→ **Your objective**: Give exactly the lines from the one that contains "Where should I click to: Tap" through the end of the entries below, both included; the pictures stay out.

→ **The data**:
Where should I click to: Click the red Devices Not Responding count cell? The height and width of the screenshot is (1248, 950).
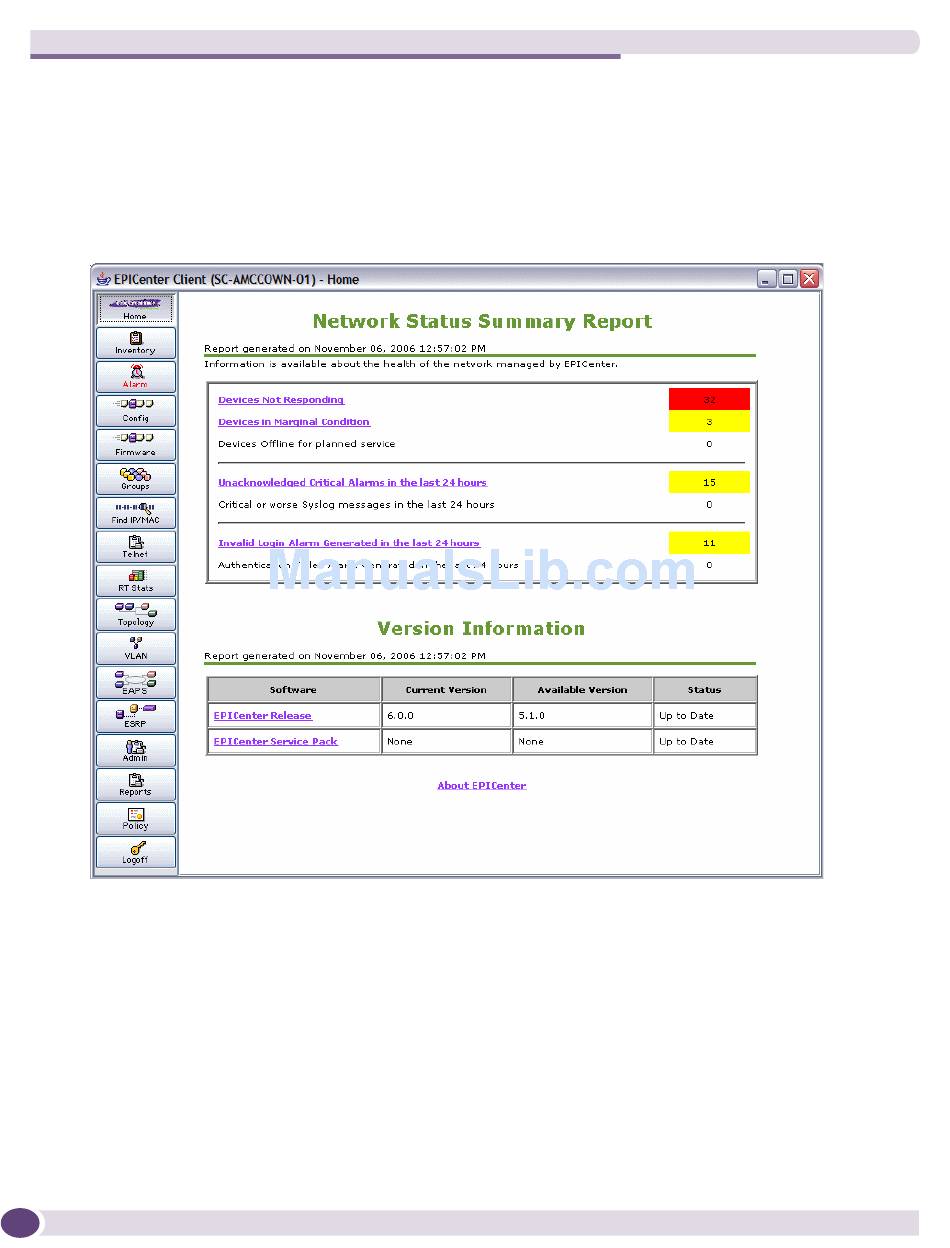[x=709, y=400]
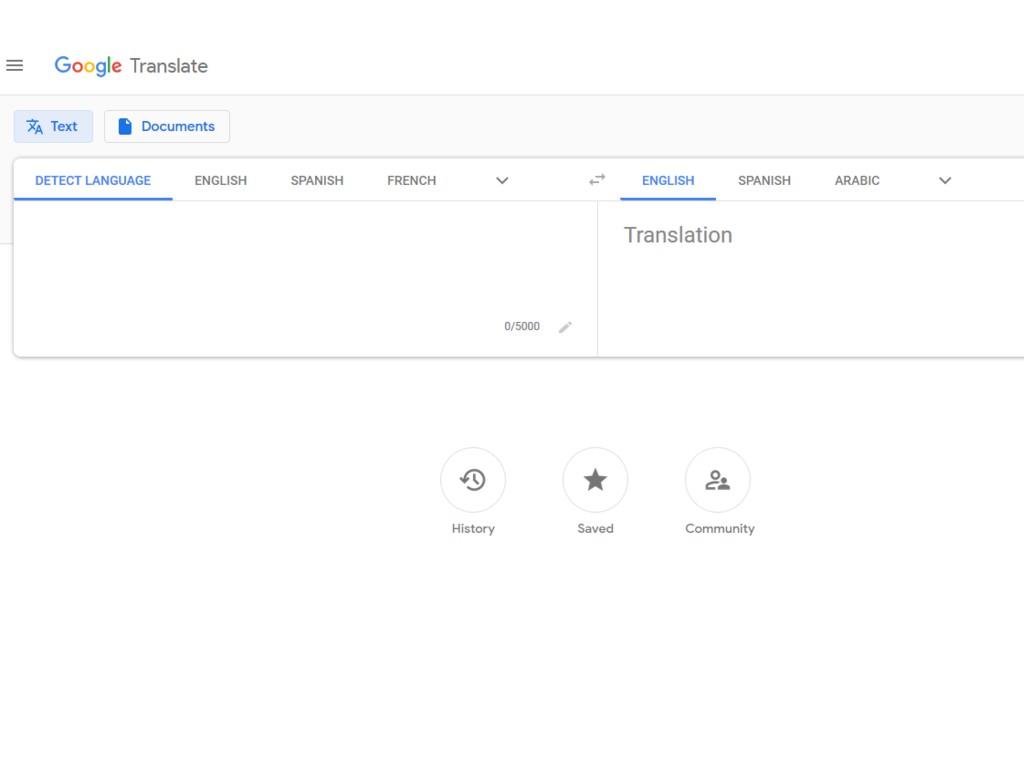Click the file icon on Documents button
Viewport: 1024px width, 768px height.
coord(125,127)
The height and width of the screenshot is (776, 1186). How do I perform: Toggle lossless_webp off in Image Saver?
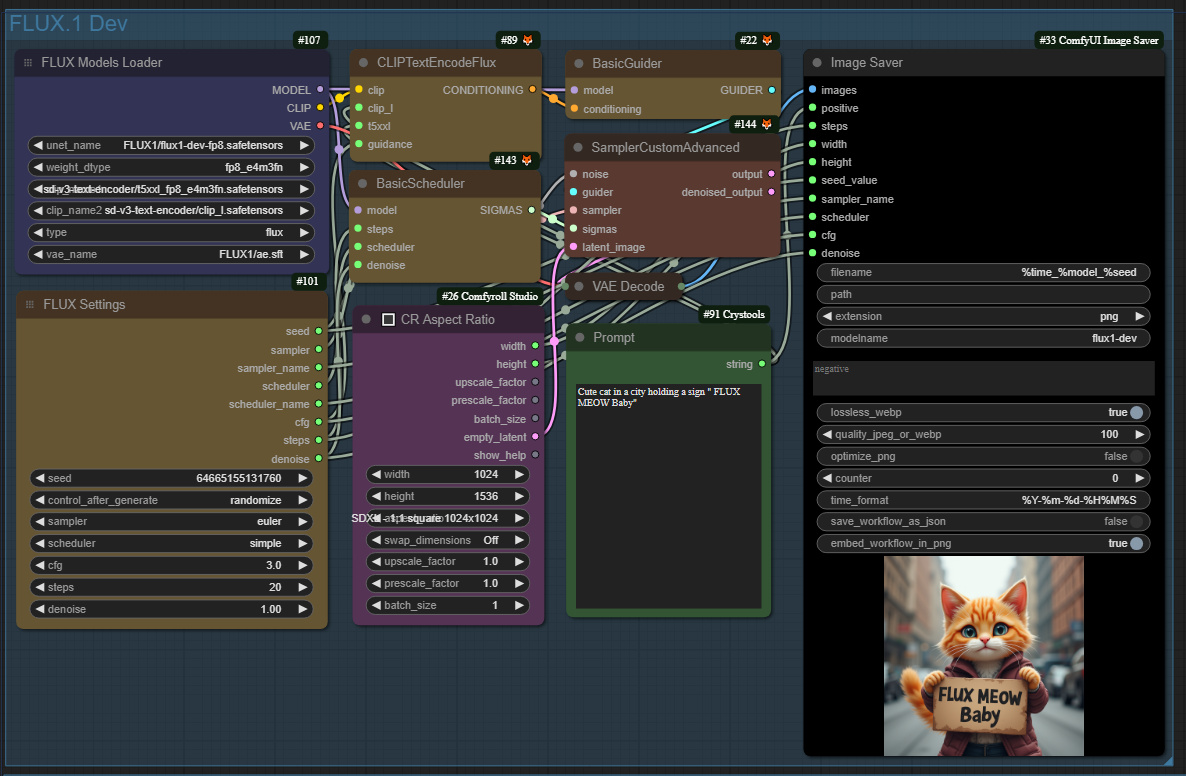click(1137, 412)

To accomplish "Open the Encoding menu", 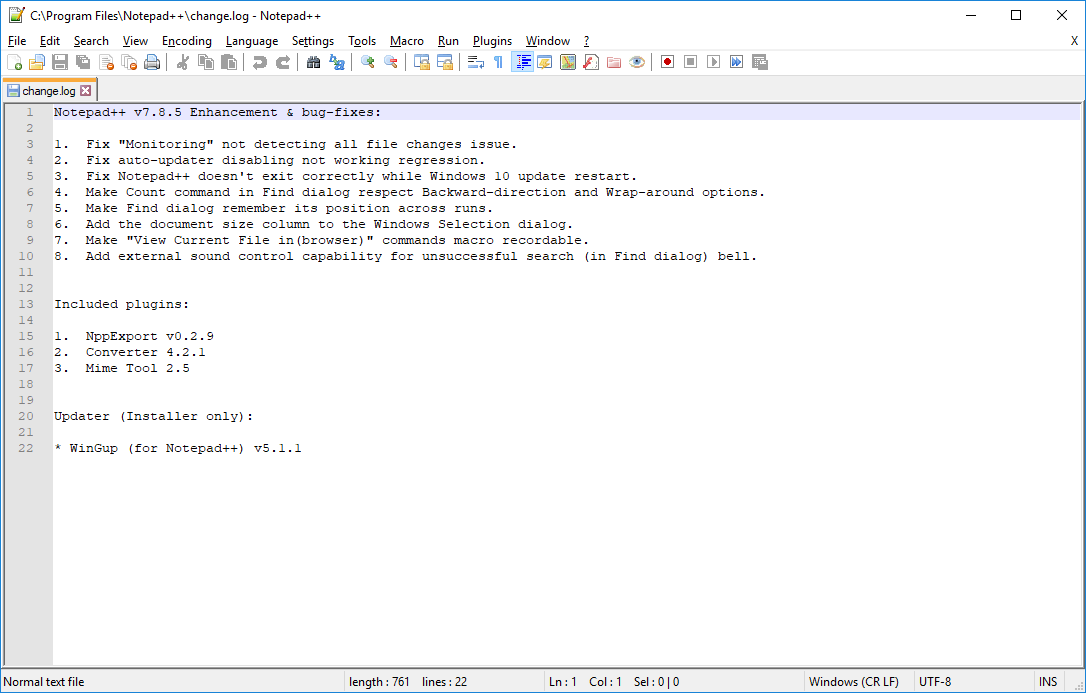I will click(x=187, y=41).
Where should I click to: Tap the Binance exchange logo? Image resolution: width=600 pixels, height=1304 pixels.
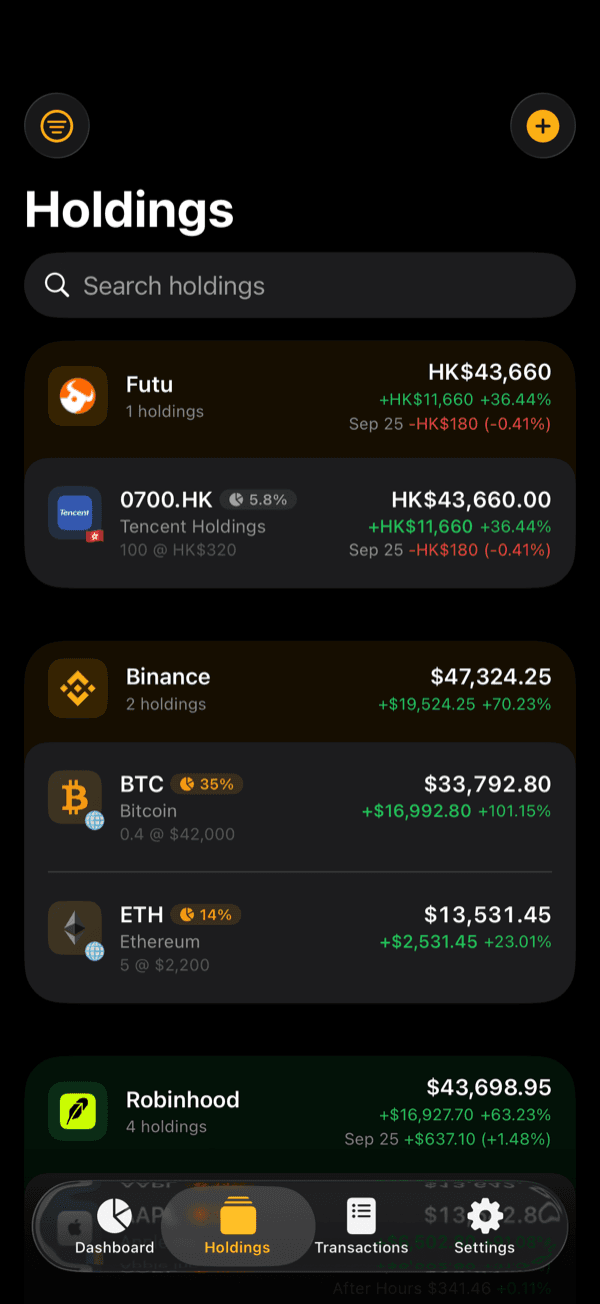78,688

→ **Exercise result**:
Where should I click to: Tap the Binance exchange logo? Image resolution: width=600 pixels, height=1304 pixels.
78,688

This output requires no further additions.